Dazzled

Description

245 pages
$18.95
ISBN 0-7725-1503-4

Author

Publisher

Year

1984

Contributor

Reviewed by Matt Hartman

Matt Hartman is a freelance editor and cataloguer, running Hartman Cataloguing, Editing and Indexing Services.

Review

Gray’s Billy Bishop Goes to War is one of the success stories of Canadian theatre. A new play, Better Watch Out, is the Christmas offering at the Vancouver Playhouse. The 38-year-old playwright has spent some sixteen of those years in Vancouver and has experienced first-hand some of the distractions of his characters. Gray’s first foray into fiction contains within its interstices enough of the social foibles of the ‘60s to merit consideration as social commentary. Dazzled isa flippant, witty, and insightful novel about the struggle to pull out from under the illusory life of television, fashion fads, and our friends, the Americans.

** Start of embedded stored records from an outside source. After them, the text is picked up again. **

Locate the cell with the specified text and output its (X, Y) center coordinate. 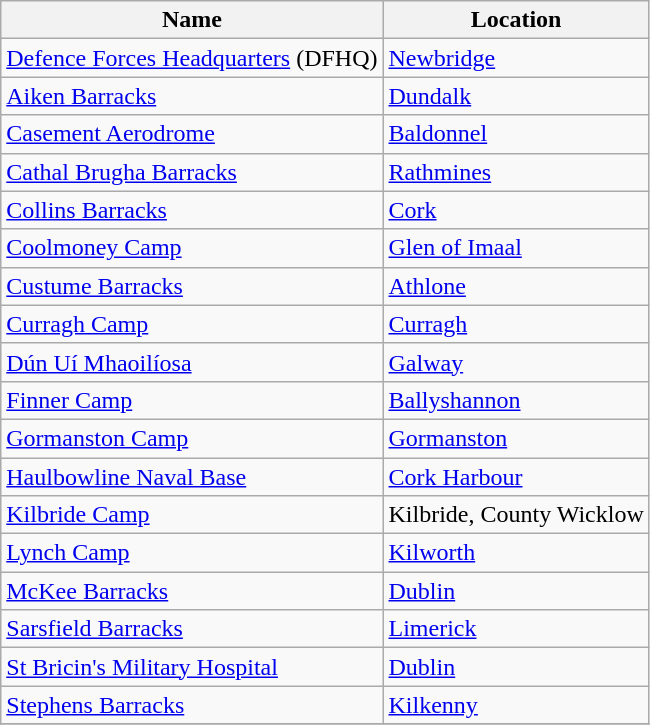
Haulbowline Naval Base (192, 477)
Location (516, 20)
Cork (516, 210)
Defence Forces Headquarters (DFHQ) (192, 58)
Athlone (516, 286)
Coolmoney Camp (192, 248)
Cork Harbour (516, 477)
Stephens Barracks (192, 705)
Curragh Camp (192, 324)
Ballyshannon (516, 400)
Gormanston Camp (192, 438)
Custume Barracks (192, 286)
Casement Aerodrome (192, 134)
Finner Camp (192, 400)
Name (192, 20)
Sarsfield Barracks (192, 629)
Collins Barracks (192, 210)
Baldonnel (516, 134)
Rathmines (516, 172)
Galway (516, 362)
Kilbride, County Wicklow (516, 515)
Newbridge (516, 58)
Glen of Imaal (516, 248)
Kilworth (516, 553)
Dundalk (516, 96)
Dún Uí Mhaoilíosa (192, 362)
St Bricin's Military Hospital (192, 667)
Lynch Camp (192, 553)
Kilkenny (516, 705)
Cathal Brugha Barracks (192, 172)
Curragh (516, 324)
Kilbride Camp (192, 515)
McKee Barracks (192, 591)
Gormanston (516, 438)
Aiken Barracks (192, 96)
Limerick (516, 629)
Output the (x, y) coordinate of the center of the cell containing the given text.  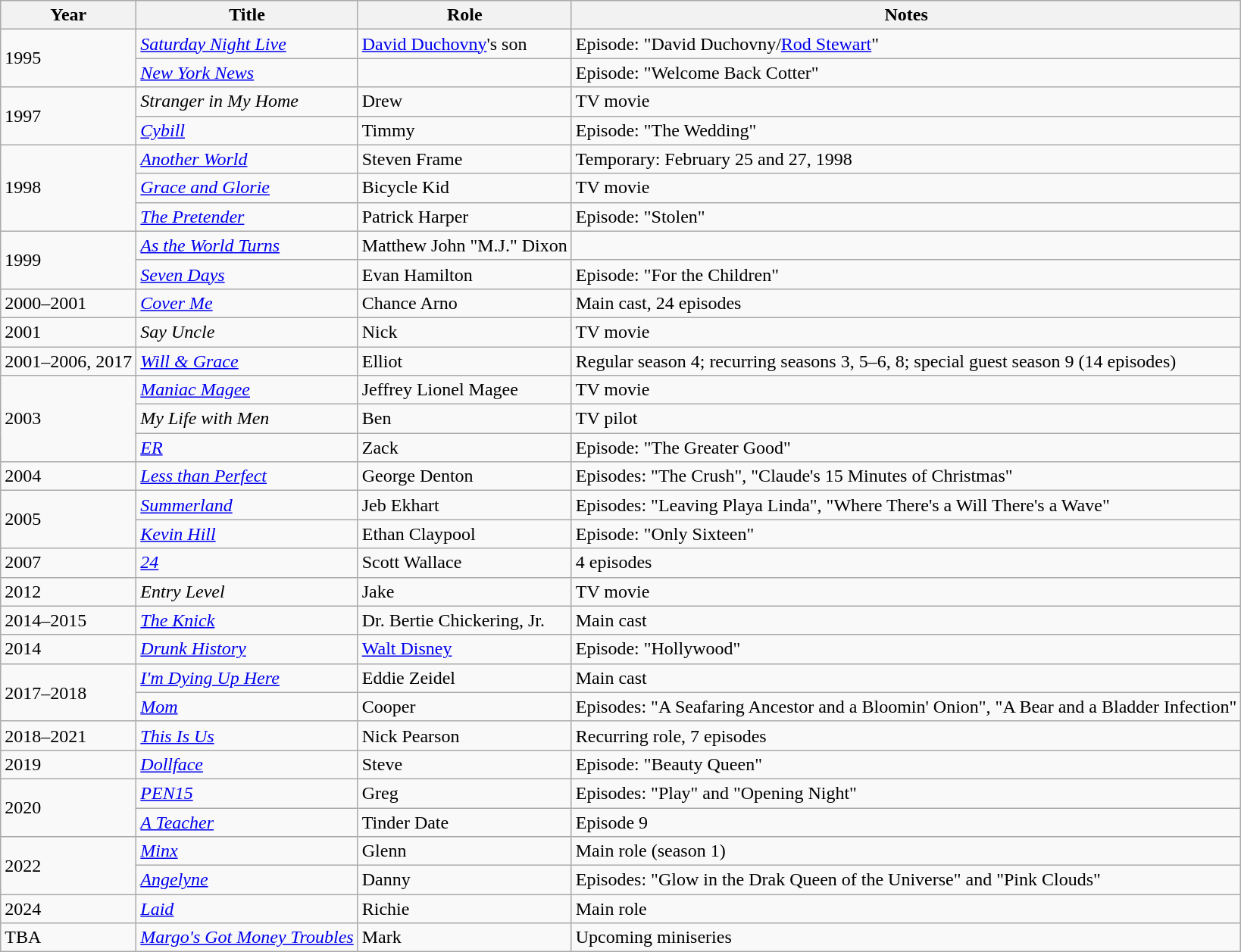
2024 (68, 909)
2014 (68, 649)
TV pilot (906, 419)
Chance Arno (464, 303)
Evan Hamilton (464, 274)
Role (464, 15)
Main role (season 1) (906, 852)
Less than Perfect (247, 477)
Seven Days (247, 274)
Temporary: February 25 and 27, 1998 (906, 159)
Episode: "The Greater Good" (906, 448)
Timmy (464, 130)
My Life with Men (247, 419)
2000–2001 (68, 303)
Danny (464, 880)
Nick (464, 332)
Walt Disney (464, 649)
Episode: "Only Sixteen" (906, 534)
Episode: "The Wedding" (906, 130)
Angelyne (247, 880)
PEN15 (247, 793)
2012 (68, 592)
George Denton (464, 477)
Steve (464, 764)
2020 (68, 808)
4 episodes (906, 563)
New York News (247, 73)
Tinder Date (464, 822)
Glenn (464, 852)
Dollface (247, 764)
Eddie Zeidel (464, 678)
2003 (68, 419)
Say Uncle (247, 332)
Zack (464, 448)
2007 (68, 563)
Episodes: "A Seafaring Ancestor and a Bloomin' Onion", "A Bear and a Bladder Infection" (906, 707)
Bicycle Kid (464, 188)
Stranger in My Home (247, 102)
Another World (247, 159)
Maniac Magee (247, 390)
Episodes: "Leaving Playa Linda", "Where There's a Will There's a Wave" (906, 505)
Minx (247, 852)
Episodes: "The Crush", "Claude's 15 Minutes of Christmas" (906, 477)
Scott Wallace (464, 563)
1999 (68, 260)
Kevin Hill (247, 534)
2014–2015 (68, 620)
The Knick (247, 620)
2004 (68, 477)
This Is Us (247, 736)
Ben (464, 419)
Jeffrey Lionel Magee (464, 390)
As the World Turns (247, 245)
1998 (68, 188)
1995 (68, 58)
2018–2021 (68, 736)
Laid (247, 909)
David Duchovny's son (464, 44)
Will & Grace (247, 361)
Mark (464, 938)
Cybill (247, 130)
Episode: "Beauty Queen" (906, 764)
Cover Me (247, 303)
2005 (68, 520)
Episodes: "Glow in the Drak Queen of the Universe" and "Pink Clouds" (906, 880)
Summerland (247, 505)
Ethan Claypool (464, 534)
2017–2018 (68, 692)
Patrick Harper (464, 217)
Episode: "Hollywood" (906, 649)
Dr. Bertie Chickering, Jr. (464, 620)
The Pretender (247, 217)
Episodes: "Play" and "Opening Night" (906, 793)
Grace and Glorie (247, 188)
24 (247, 563)
Episode: "David Duchovny/Rod Stewart" (906, 44)
Nick Pearson (464, 736)
Jake (464, 592)
Notes (906, 15)
Main cast, 24 episodes (906, 303)
I'm Dying Up Here (247, 678)
1997 (68, 116)
Steven Frame (464, 159)
Elliot (464, 361)
Matthew John "M.J." Dixon (464, 245)
Entry Level (247, 592)
Saturday Night Live (247, 44)
Upcoming miniseries (906, 938)
Drunk History (247, 649)
A Teacher (247, 822)
Regular season 4; recurring seasons 3, 5–6, 8; special guest season 9 (14 episodes) (906, 361)
2001 (68, 332)
Drew (464, 102)
Title (247, 15)
2022 (68, 866)
Mom (247, 707)
Main role (906, 909)
Cooper (464, 707)
Recurring role, 7 episodes (906, 736)
Episode: "For the Children" (906, 274)
2019 (68, 764)
Jeb Ekhart (464, 505)
Episode 9 (906, 822)
ER (247, 448)
Year (68, 15)
Episode: "Stolen" (906, 217)
Richie (464, 909)
Episode: "Welcome Back Cotter" (906, 73)
2001–2006, 2017 (68, 361)
TBA (68, 938)
Margo's Got Money Troubles (247, 938)
Greg (464, 793)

Gray’s persona shares with this reviewer the distinctive post-hippie milieu of the Kitsilano District (shares, in fact, nearly an identical address on West 6th Avenue in what was, during the early ‘70s, Haight-Ashbury North). Communal living, turning-on and tuning-out, the blathering narcotic of network television, image consciousness — these are the stuff that dreams were made on. From the purgatory of shifting fashions and unstable images Gray’s first person hero emerges atop a rainswept mountain to blow up a tv transmitter and settles, finally, into the ownership of the Luxe Junk Company, where he can “take stock by taking stock” and from this vantage point see what was wrong and what was right with his life.

Gray is at his best when he is shafting cultural faddism. His hero, Willard, experiences the mixed blessings of life as a graduate student (Gray, himself, majored in theatre at UBC) and as a clothing salesman (at which Gray spent seven months of “Sartrean boredom”). His wife leaves him; he retreats to a communal house where he takes up with a character called the Scrapper, who is engaged in writing a 1500-page “work” about Nothingness — fitting to symbolic perfection Willard’s own life. Human lives are being reduced to illusions, to shadows. The situation calls for drastic action; the Scrapper hatches a plan involving the destruction of the means of disseminating these shadows — television — and engages Willard’s reluctant assistance.

The novel plunges on to a slapstick denouement in the best theatrical tradition, ripe with fortuitous coincidence and contrapuntal dialogue. Any English major can tell you that dramatic plot requires at least three characters playing off one another to create movement. This might be Gray’s most telling success in Dazzled: his use of comedic theatrical devices to prod his fiction into life.

The movement in Dazzled is frenetic and scattered; yet Gray steers and controls it skillfully. Whatever shortcomings the novel has are in the area of character differentiation. Willard and the Scrapper are often nearly interchangeable in their dialogue. Other, minor characters (Trashman, Ethereal, Jake Slider) too often speak with a sameness of voice. It will be interesting to see whether Gray, in his next novel, will succeed in using more distinct brush strokes in drawing his figures.